● **Work instruction**
Find the line that contains "Open the プロダクト キーを見つける link"; please output it and each line after it, exactly as shown, up to the end of the entries below, skipping pictures.

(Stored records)
--- START ---
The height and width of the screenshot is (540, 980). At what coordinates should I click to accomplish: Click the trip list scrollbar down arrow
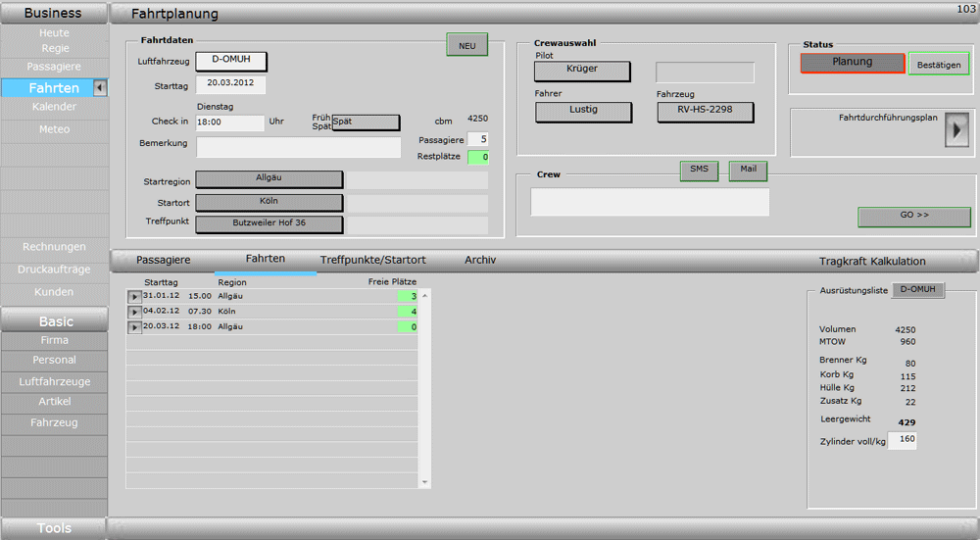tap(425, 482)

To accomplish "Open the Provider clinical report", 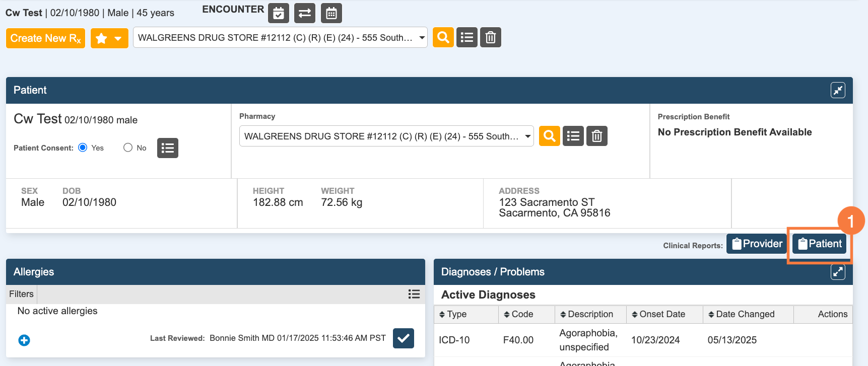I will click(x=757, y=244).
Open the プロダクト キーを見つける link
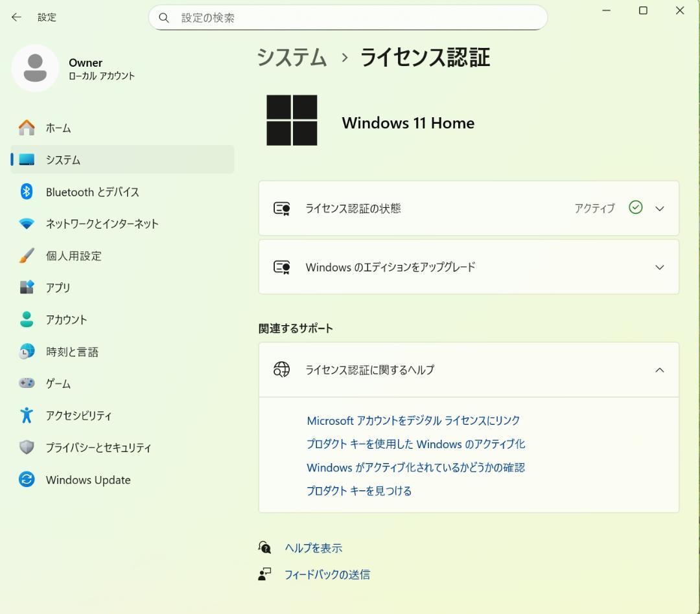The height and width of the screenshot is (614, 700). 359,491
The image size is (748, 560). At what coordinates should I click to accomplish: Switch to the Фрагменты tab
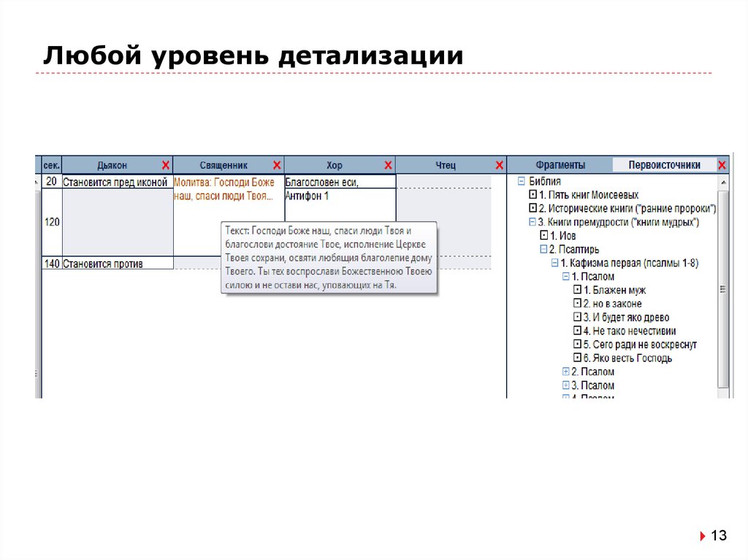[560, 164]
--- END ---
● **Your solution**
Open the プロダクト キーを見つける link
The height and width of the screenshot is (614, 700). 359,491
The image size is (748, 560). At what coordinates should I click to accomplish: Switch to the Фрагменты tab
[560, 164]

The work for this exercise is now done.